Trapani et al., (2017) used a NIR spectrometer based on a discrete filter system for the measurement of the moisture, oil and sugar contents of olive fruits. NIR spectra were recorded from 1400 to 2400 nm at 19 selected wavelengths. In PLS models the r2 in calibration ranged between 0.90 and 0.93.

A substantial reduction in the number of wavelengths used, which would provide more robust models, is a possible solution, and is studied in the present work.

The RPD has been commonly used to compare the performance across different regression models by scaling the standard error of prediction (SEP) with any statistical index which represents the spread of the population, usually the standard deviation (SD). This ratio removes the effects of the range of the property to be estimated. Bellon-Maurel et al., (2010) proposed the use of the interquartile distance (IQ25-75 = Q75 – Q25) as an alternative to the SD when assumptions about normal distributions were not fulfilled. Such a ratio is called the “ratio of performance to interquartile range” (RPIQ) and was used throughout this work.

The analysis of NIR spectral data usually involves the management of hundreds of variables corresponding to the wavelengths studied, which are indeed highly correlated. In addition, the need for spectral pre-processing prior to the development of regression models increases computational requirements. The present work is a study on the feasibility of estimating oil and water contents by more simple computational methods which focus on a few wavelengths instead of the whole spectrum. The identification of the wavelengths of interest was performed by the method proposed by Roger et al., (2011) for variable selection called CovSel (Covariance Selection). CovSel aims at classifying the most useful variables of X (data matrix) in the decreasing order of interest. The most useful variable is selected at each step. Covsel presents the advantage of maximizing the covariance between X and Y (matrix of properties to be estimated) rather than the correlation. For two variables with the same correlation with Y, the one with the highest covariance is chosen. Then the data are orthogonally projected onto this selected variable which removes the information that is correlated to it. As neighboring variables in NIR spectra are highly correlated, this projection drastically decreases the variance of the variables adjacent to the selected one. Thus, the identification of the next variable in the following step will not take into account such adjacent variables. The consequence is that the variables showing high variance play a prominent role in the regression model. CovSel also deals with Y containing multiple responses and carries out the variable selection on the basis of their global covariance with all the properties to be predicted.

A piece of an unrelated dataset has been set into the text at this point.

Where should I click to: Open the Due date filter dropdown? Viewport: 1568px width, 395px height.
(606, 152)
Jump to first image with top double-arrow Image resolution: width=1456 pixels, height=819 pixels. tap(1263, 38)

Roger et al., (2011) successfully implemented CovSel to data analysis, regression and discrimination. For the regression case, NIR spectra from corn samples were analyzed. The moisture, oil, protein and starch contents of the samples were taken as the Y multi-response. CovSel was applied to the calibration set and least square linear regressions were then calculated, using the variables in the order previously obtained. The optimal models for each response included 11, 12 and 13 wavelengths. The application of the models to the validation set achieved R2 values of 0.997, 0.903, 0.908, and 0.877 for each response, respectively.

The present work aims at evaluating the feasibility of the estimation of oil content (% fresh matter and % dry matter) and water content (% fresh matter) from intact olive fruits with simplified procedures using a reduced number of singular wavelengths in the devoted models.

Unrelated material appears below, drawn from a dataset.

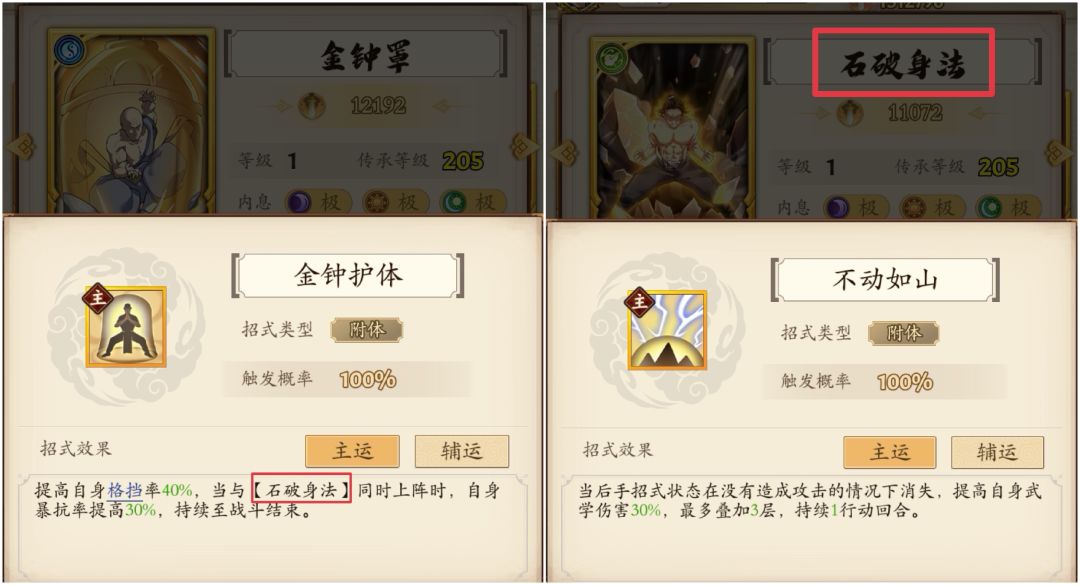
Task: Open the 金钟罩 monk card artwork
Action: click(131, 124)
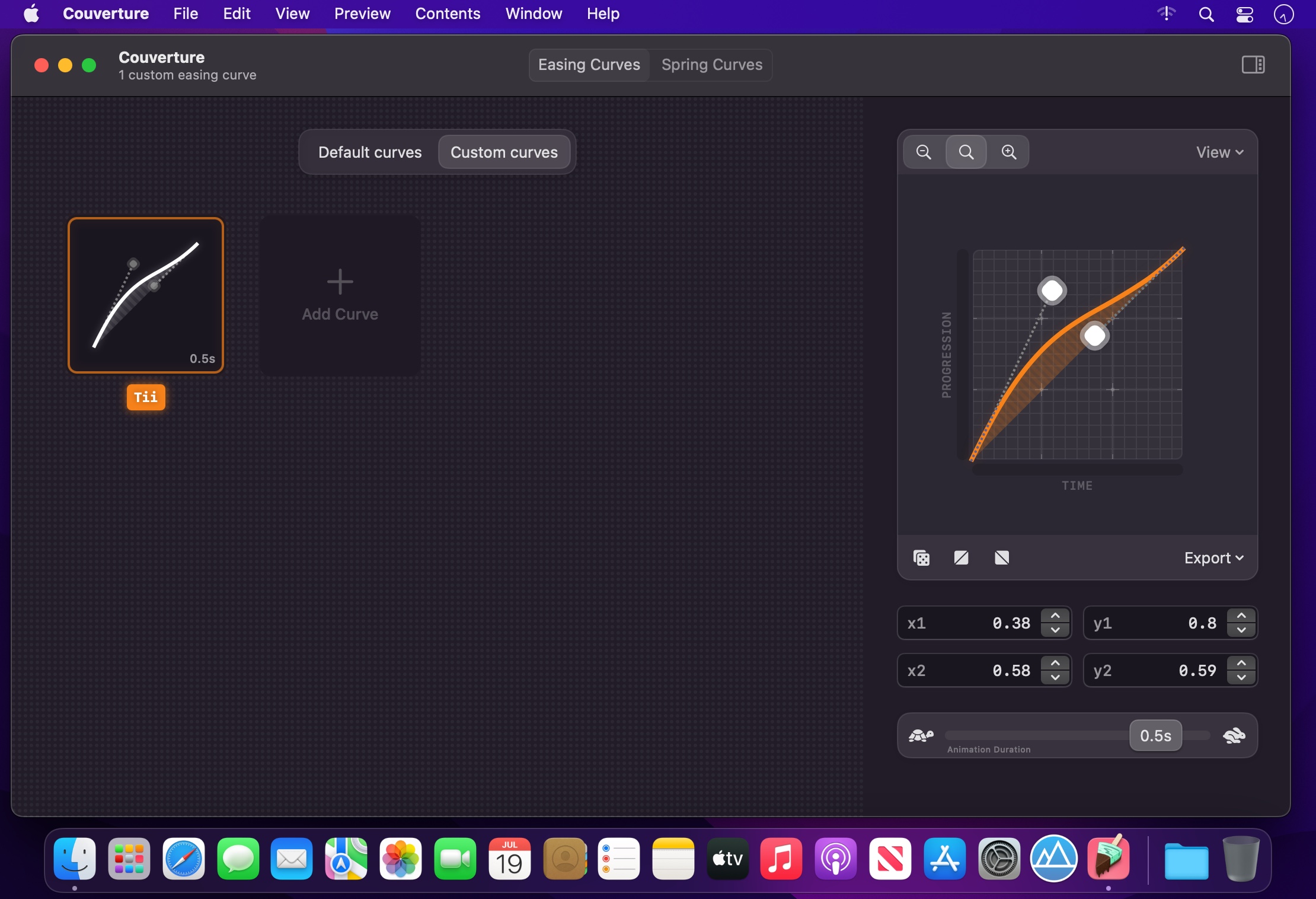
Task: Toggle the sidebar panel icon
Action: point(1253,65)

For assuring robustness in the development of estimation models, it is a major requirement that most of the expected sample variability is taken into account. In the present work, the main criterion for achieving maximum variability in oil and water content and spectral data was based on the different photosynthetic capacities derived from differences in the quantity of intercepted radiation by the foliar surface according to position in the tree and to hedgerow orientation. Such differences involve a variation in flowering, fruit number, fruit size, ripening, synthesis and accumulation of oil in the fruit (Gómez-del-Campo et al., 2009; Connor et al., 2009). In order to enhance the variability, another main source was included, such as geographical location of orchards.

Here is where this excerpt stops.